來觀賽和呐喊助威的學生占滿觀戰區,懸浮的金屬球負責直播賽事。
“人生易如反掌,明德大carry全場!”
“無懼千軍萬馬,師範大學獨戰天下!”
“華戲超燃出擊,誰與争鋒!”
“山海大出征,寸草不生!”
……
各校的拉拉隊喊口号的氣勢磅礴,使二樓觀戰的謝歲星大開眼界。
她和淩肆做交易。她來觀看他比賽,而他保證她當選“紅狼”。
雖然她看不懂規則,但是能瞧出參賽者的狀态和底子,還不算無聊。
山海大學的隊伍還沒上場,她打開光腦查看襲擊事件的進展。很可惜,警方還沒宣布成功抓捕主謀的好消息。
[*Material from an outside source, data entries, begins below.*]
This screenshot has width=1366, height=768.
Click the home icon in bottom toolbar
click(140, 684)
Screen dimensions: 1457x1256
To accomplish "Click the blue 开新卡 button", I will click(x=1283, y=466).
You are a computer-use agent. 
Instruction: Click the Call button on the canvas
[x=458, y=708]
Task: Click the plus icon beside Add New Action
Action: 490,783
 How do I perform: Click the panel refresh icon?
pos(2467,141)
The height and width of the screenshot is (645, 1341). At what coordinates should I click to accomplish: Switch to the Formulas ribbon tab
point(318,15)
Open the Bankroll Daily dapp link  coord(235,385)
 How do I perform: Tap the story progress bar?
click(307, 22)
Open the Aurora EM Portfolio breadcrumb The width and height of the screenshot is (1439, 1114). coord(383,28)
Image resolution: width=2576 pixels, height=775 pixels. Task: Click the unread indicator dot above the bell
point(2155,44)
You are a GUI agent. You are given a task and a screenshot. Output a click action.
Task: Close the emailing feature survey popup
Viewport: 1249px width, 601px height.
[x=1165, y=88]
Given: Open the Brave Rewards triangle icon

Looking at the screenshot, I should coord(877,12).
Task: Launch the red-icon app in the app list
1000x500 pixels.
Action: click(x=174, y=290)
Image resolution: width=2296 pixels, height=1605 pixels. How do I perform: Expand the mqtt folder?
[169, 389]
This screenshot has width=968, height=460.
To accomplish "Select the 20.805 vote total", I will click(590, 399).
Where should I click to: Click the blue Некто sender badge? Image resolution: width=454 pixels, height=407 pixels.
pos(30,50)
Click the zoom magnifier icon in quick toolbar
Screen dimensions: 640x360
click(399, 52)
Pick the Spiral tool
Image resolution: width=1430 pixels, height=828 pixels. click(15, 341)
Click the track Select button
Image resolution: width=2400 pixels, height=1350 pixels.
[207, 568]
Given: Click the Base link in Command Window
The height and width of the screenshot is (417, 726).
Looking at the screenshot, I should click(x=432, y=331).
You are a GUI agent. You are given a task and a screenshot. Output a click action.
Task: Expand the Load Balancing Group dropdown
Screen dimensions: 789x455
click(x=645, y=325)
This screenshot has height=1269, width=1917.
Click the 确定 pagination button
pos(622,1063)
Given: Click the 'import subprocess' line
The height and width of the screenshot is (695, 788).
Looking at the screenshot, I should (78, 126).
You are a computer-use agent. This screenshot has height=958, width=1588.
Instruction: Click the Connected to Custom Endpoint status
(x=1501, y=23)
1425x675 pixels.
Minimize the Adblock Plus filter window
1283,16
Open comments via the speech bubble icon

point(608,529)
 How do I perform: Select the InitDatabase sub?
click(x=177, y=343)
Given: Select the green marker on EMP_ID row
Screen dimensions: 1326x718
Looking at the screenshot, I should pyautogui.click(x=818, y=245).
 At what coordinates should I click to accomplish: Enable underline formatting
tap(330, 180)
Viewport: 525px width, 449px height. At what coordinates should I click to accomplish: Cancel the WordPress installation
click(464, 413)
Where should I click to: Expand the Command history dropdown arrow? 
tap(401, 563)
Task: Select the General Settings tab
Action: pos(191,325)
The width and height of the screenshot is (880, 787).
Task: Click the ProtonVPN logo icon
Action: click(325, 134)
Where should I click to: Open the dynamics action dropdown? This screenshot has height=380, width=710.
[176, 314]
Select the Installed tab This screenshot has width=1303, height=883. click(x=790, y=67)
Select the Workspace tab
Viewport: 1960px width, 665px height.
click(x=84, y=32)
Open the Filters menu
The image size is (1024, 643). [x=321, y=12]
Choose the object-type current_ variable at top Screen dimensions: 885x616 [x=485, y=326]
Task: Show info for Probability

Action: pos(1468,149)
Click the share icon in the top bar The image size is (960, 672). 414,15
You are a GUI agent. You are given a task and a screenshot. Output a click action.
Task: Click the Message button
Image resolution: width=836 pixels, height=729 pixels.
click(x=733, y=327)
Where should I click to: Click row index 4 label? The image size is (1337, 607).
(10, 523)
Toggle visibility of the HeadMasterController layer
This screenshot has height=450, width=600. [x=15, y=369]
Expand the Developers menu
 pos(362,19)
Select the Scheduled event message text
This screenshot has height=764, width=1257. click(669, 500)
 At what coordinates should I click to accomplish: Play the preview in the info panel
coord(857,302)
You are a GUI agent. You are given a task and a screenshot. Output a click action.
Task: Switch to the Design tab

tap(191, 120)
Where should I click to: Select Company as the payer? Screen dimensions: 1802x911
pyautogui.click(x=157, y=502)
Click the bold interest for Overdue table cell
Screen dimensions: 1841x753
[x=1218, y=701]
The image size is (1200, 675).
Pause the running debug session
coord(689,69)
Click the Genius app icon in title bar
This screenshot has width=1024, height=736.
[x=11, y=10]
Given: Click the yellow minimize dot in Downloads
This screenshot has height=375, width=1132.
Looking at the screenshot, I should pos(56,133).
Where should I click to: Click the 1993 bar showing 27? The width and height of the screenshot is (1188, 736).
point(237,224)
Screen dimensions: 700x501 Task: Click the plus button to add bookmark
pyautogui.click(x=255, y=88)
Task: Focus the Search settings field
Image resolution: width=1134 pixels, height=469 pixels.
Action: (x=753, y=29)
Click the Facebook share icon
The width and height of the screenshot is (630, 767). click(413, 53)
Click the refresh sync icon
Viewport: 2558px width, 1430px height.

“二樓有個女生很正。”中場休息期間,東華戲劇大學的男隊員還沒上場,偷閑看異性。
“哪個哪個?”
“長頭發,編了很多條辮子那個。”
“穿黑色紫色運動服那個嗎?”
“就是她,長了一張明星臉,為什麼不來我們華戲?進娛樂圈準紅!”
“比賽結束後,你覺得我拿到聯系方式的成功率有多大?”
……
旁邊坐着的正是下一場的對手——山海大學的擊劍隊,他們冷汗直流,為讨論某個美女的對手默默點蠟。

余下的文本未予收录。